Upon his return to this area, Cheapers found himself battling with his own mind.
"I had nightmares for the first month every time I returned on leave," he said.
He also suffered from social anxiety.
"Once I came back and went to church with my parents," he said. "I got scared in church in church! I started sweating. It was the crowd. I just had to leave."
But it wasn't just the bad dreams and nerves that irritated Cheapers.
"The biggest thing that pissed me off was coming home to a college town where everything is safe and everyone is happy," he said. "People were talking to me about Bush and how the war is wrong. But a week ago I was getting shot at. People only know what they see on the news. The news can say anything and people will believe it."

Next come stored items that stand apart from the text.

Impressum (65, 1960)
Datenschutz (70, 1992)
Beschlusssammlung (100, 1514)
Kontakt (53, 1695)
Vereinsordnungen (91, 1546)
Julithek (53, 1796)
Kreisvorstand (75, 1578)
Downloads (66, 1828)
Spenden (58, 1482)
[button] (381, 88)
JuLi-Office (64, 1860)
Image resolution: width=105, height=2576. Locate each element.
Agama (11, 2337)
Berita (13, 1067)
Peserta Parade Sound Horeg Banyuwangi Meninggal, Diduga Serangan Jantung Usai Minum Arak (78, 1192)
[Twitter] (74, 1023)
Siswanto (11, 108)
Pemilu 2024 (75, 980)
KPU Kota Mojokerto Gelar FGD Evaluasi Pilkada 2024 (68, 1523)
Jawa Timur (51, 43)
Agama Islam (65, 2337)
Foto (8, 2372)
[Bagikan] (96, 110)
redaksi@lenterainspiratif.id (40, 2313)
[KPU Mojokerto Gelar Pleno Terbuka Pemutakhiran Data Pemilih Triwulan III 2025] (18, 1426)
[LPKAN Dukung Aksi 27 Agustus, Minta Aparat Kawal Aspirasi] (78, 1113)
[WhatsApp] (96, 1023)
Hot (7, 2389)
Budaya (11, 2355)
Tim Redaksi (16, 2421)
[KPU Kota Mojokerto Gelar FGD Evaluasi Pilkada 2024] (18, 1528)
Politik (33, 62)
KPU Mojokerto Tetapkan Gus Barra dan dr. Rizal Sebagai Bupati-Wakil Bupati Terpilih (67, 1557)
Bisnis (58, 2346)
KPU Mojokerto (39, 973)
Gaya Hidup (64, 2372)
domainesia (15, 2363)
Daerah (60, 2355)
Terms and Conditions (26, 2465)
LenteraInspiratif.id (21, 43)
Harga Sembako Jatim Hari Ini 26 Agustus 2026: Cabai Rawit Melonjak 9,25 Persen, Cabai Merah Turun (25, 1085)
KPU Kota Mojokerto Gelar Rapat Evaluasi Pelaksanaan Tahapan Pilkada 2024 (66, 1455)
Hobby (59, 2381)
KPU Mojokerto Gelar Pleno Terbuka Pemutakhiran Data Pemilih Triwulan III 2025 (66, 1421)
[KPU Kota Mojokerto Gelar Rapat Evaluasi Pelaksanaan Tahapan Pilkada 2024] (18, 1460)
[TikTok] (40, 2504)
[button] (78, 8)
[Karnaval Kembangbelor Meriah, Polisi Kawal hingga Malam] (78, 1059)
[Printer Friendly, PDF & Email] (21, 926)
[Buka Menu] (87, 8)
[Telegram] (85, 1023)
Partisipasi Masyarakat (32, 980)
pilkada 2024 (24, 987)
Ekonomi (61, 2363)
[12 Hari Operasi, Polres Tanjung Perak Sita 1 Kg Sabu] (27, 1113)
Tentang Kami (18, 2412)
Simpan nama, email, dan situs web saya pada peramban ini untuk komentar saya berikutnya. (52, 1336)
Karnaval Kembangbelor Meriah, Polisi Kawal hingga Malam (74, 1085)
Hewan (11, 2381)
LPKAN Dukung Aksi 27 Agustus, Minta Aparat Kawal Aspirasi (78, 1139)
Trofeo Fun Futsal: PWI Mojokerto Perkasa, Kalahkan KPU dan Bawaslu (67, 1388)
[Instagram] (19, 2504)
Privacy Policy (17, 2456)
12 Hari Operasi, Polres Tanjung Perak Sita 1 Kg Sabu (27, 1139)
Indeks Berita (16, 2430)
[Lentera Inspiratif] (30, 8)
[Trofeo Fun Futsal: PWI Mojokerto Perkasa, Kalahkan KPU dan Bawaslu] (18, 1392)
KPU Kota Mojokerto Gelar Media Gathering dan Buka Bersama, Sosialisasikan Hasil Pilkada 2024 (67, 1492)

Many mental health experts agree that the majority of stressed-out soldiers should seek immediate professional help. Though certified emotional guidance is highly recommended by the psychological healthcare community, Cheapers said most of his fellow soldiers choose a bottle of booze as their escape mechanism.
"People deal with it differently, depending on what you saw," he said. "Sometimes I would lose my appetite for a couple days. Mostly, we just drank."
Despite the bottles, Cheapers has been able unlike some of his fellow veterans to avoid alcoholism. He's now a full-time student and a part-time bartender.
When asked what would he say to someone considering enlisting in the U.S. military, Cheapers responded, "It's their life. If they want to do it, do it."
When asked what he would say to his little brother if he were considering enlisting in the U.S. military, his response was a little different.
"I'd tell him to fuck off," he said. "There's no way I would allow my mother to go through that again."